I wrote the other day about feeling the fear and doing it anyway. In that blog I also touched on the difference between pushing past fear versus listening to fear. The question in my YouTube video, asking how balancing our fear and faith plays out in our day to day life, is a good one. I am certainly living the answer.
I am realizing that although I have strong faith and belief in the Universe supporting me as I move in the direction of my dreams, there is an underlying doubt present that keeps me in fear. I am aware enough to know that where we focus our conscious energy is only a part of the picture. Our unconscious beliefs are extremely powerful and, if left unattended, can result in self-sabotage.
I suspect I am not alone in having a subconscious belief system of lack and limitation. Although my conscious mind believes in abundance and prosperity, the instant manifestation of such in my life is a bit slower in coming forth. Most likely this is partially due to seeds planted when I was young of which I’m not even fully aware.
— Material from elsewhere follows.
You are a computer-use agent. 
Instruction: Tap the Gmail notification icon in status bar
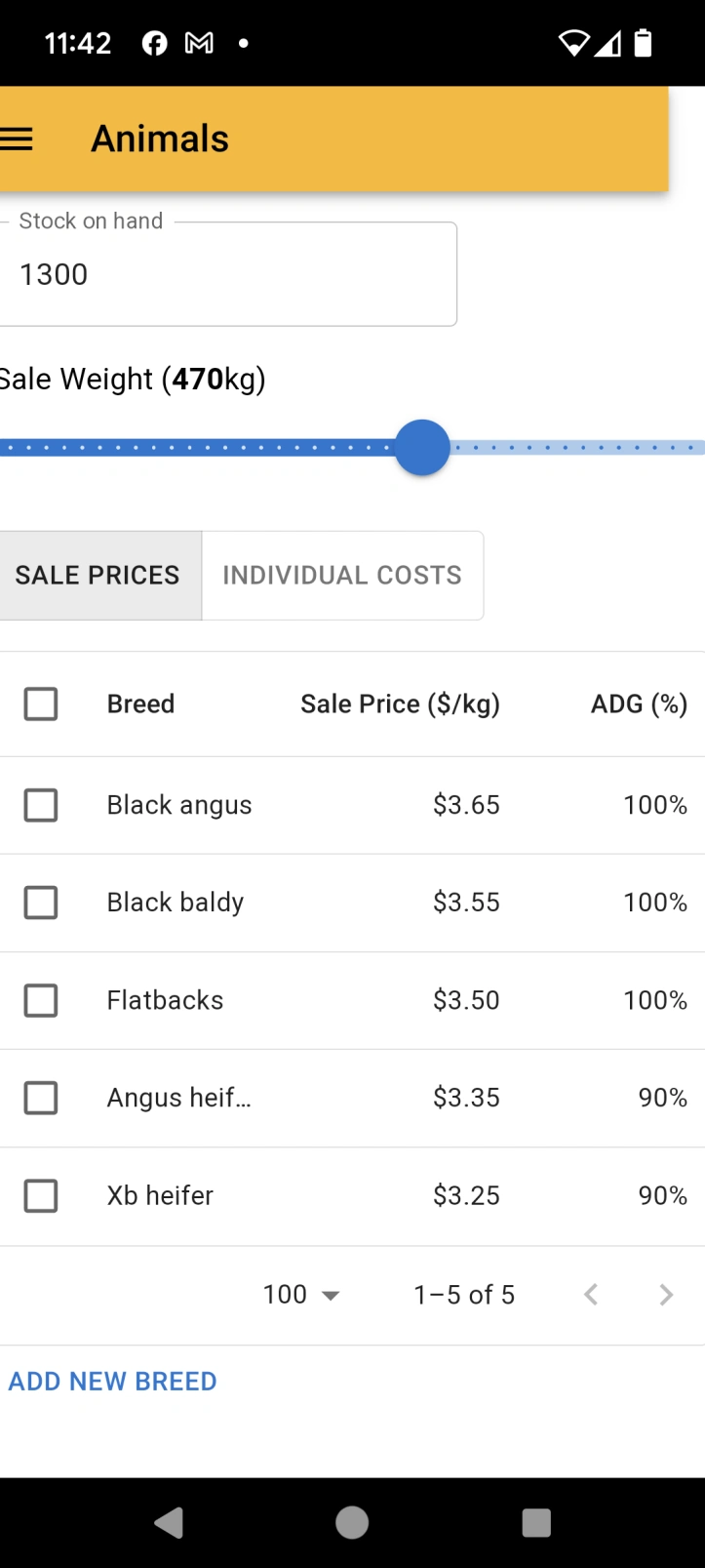click(199, 43)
It’s similar to what many of the spiritual teachers talk about when they say that simply repeating affirmations won’t work. We have to involve our emotions in the feeling level. I can consciously state I am an overnight success as as speaker and writer, but if my unconscious doesn’t believe it … well, it’s just not going to happen.
So, my point in all this is while I’m living the balance, I am realizing that until I am able to weed out all of my limiting beliefs, I may need to go ahead and get at least a part time job to pay the bills. I’ve been fighting this because accepting a job doing anything other than what I want to do to create a life I love feels like giving up. It’s taking a bit of reframe to realize, however, that if I don’t do this, then I am potentially setting myself up for a larger failure.